Un fort mouvement de protestation s’est manifesté au sein du milieu associatif inquiet des décisions de l’État sur le financement des associations. Celles-ci ont fortement réagi à la décision de réduire drastiquement et brutalement les contrats aidés dès le second trimestre 2017. Murielle Pénicaud, Ministre du Travail a missionné en fin d’année Jean-Marc Borello, président du Groupe SOS, ancien président du Mouvement des entrepreneurs sociaux (MOUVES) et Délégué national d’En marche, pour réaliser une étude sur les emplois aidés.

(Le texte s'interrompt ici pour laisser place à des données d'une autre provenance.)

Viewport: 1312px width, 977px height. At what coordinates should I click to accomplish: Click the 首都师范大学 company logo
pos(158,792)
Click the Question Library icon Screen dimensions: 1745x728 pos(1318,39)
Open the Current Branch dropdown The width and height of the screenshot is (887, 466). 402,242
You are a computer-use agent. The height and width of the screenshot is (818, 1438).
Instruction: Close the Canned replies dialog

Aujourd’hui, un nouveau dispositif, « parcours emploi compétences », axé prioritairement sur l’insertion des personnes les plus en difficulté et leur formation, est proposé dans lequel le soutien aux activités d’utilité sociale n’est pas une priorité.

Un outil qui améliore l’insertion des personnes en difficulté ?

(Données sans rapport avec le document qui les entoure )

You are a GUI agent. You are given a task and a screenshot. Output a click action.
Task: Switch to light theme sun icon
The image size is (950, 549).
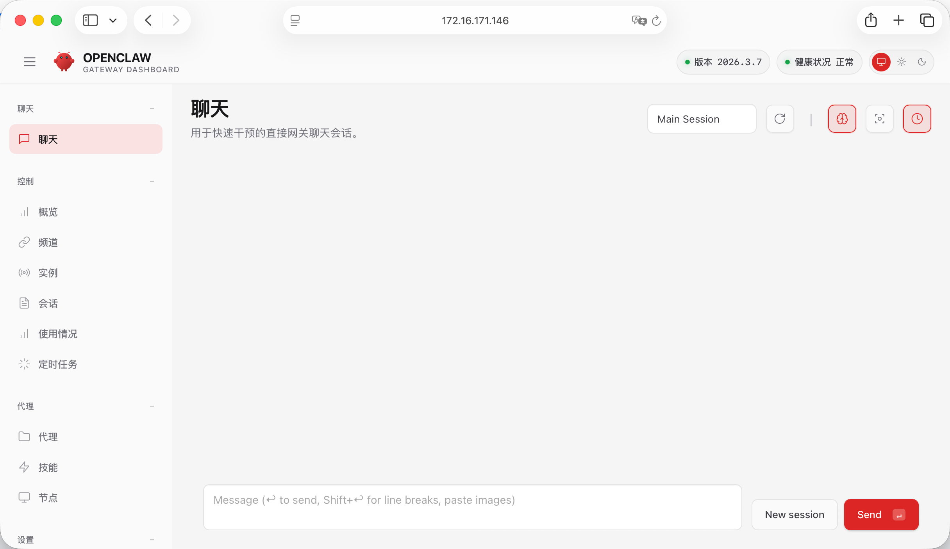(x=902, y=62)
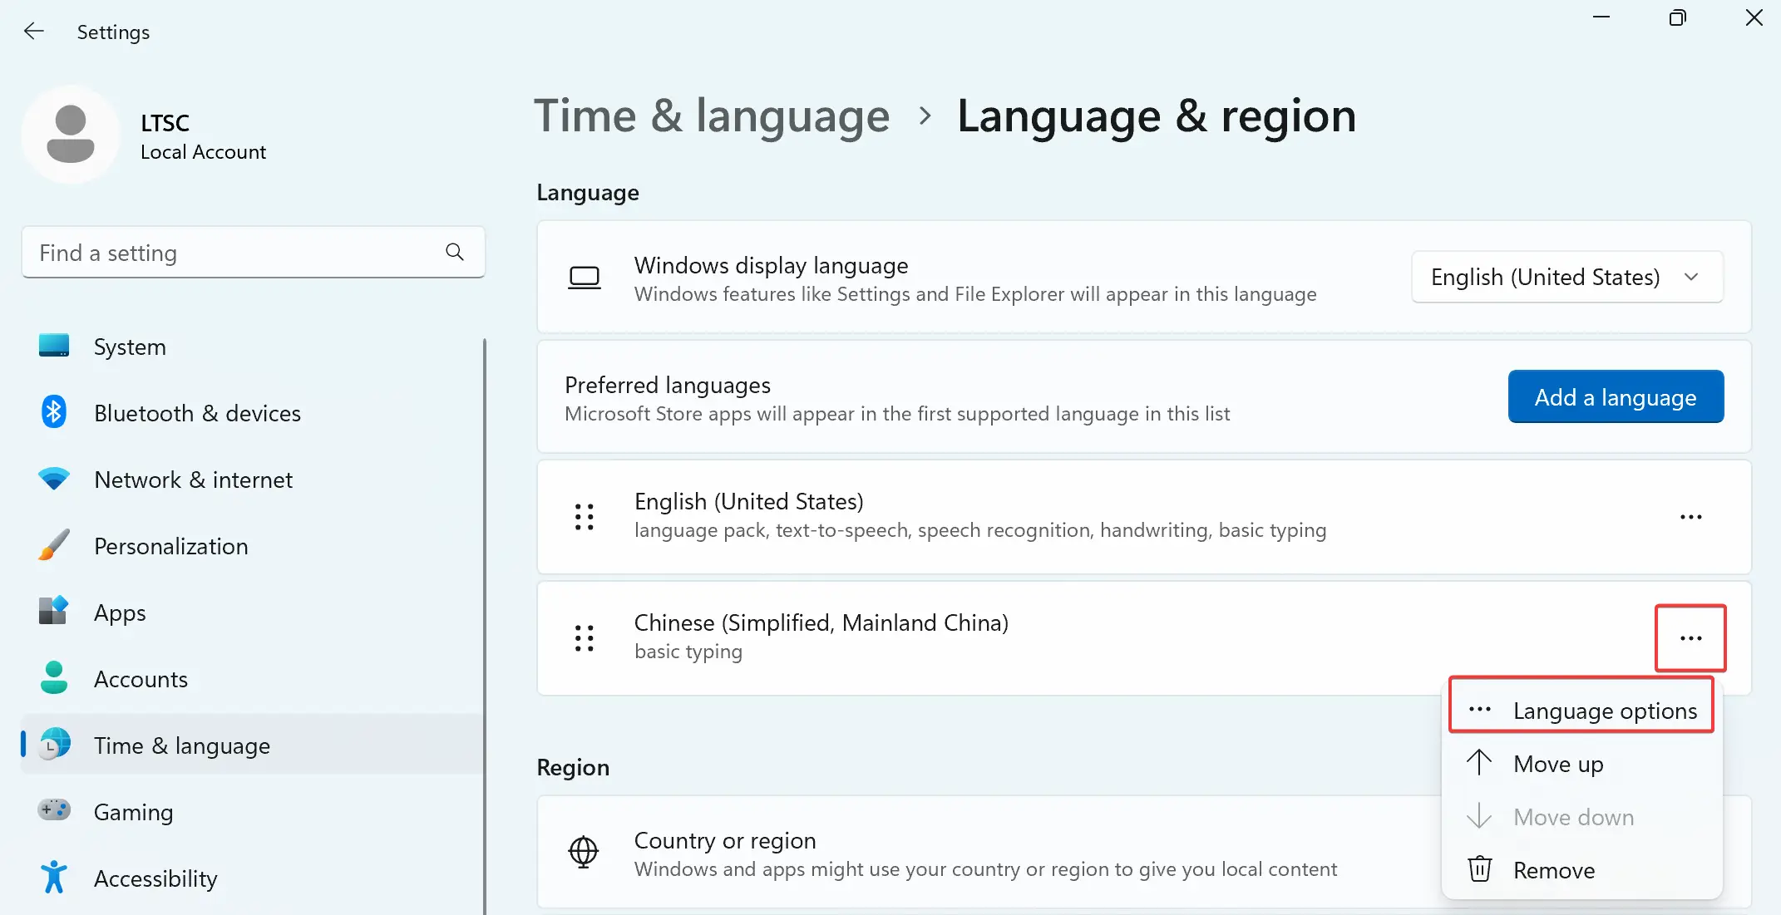The height and width of the screenshot is (915, 1781).
Task: Open Network & internet settings
Action: (x=193, y=480)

Un outil qui répond aux besoins des associations désireuses de créer des emplois d’utilité sociale ?

Le 16 janvier 2018, Jean-Marc Borello a remis officiellement à la Ministre du Travail, devant la presse et plusieurs acteurs de l’économie sociale et solidaire, son rapport sur les politiques d’inclusion «  Donnons-nous les moyens de l’inclusion ». Ce rapport, précédé par une circulaire du 11 janvier relative aux "Parcours Emploi Compétences" et aux Fonds d’inclusion dans l’emploi des personnes les plus éloignées de l’emploi, propose la transformation des contrats aidés, en les limitant au secteur non marchand et en sélectionnant les employeurs qui peuvent y recourir.. Le nouveau dispositif, dénommé "Parcours Emploi Compétences", est construit notamment sur le tryptique Emploi, Formation et Accompagnement, et repositionne l’individu au centre de la démarche et dans une logique de "parcours".

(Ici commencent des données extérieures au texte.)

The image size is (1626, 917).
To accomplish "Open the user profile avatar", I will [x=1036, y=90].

Si cette attention prioritaire aux personnes les plus éloignées de l’emploi est une volonté positive, la baisse du taux de prise en charge moyen de l’Etat, passant de 72,5% en 2017 à 50% du SMIC en 2018 et la limitation de la durée hebdomadaire, fixée entre 20 h et 21 h 50, donnent peu de moyens aux employeurs pour réellement adapter un parcours d’insertion et de formation aux besoins des bénéficiaires. Notons de surcroît que le contrat est fixé à deux ans maximum et sans garantie de renouvellement à la fin de la première année. En outre, le rapport prévoit l’obligation pour l’employeur de prouver son "employeur-abilité", c’est-à-dire sa capacité à faire acquérir des compétences et de la formation de qualité au salarié recruté. Cette exigence que nous approuvons et qui est agréée par la plupart entreprises de l’économie sociale et solidaire, n’est toutefois pas associée à des moyens dédiés dont elles auront pourtant besoin pour y parvenir..Elle risque donc non seulement d’être inopérante mais d’accroître les difficultés des associations dans le contexte économique qu’elles traversent actuellement.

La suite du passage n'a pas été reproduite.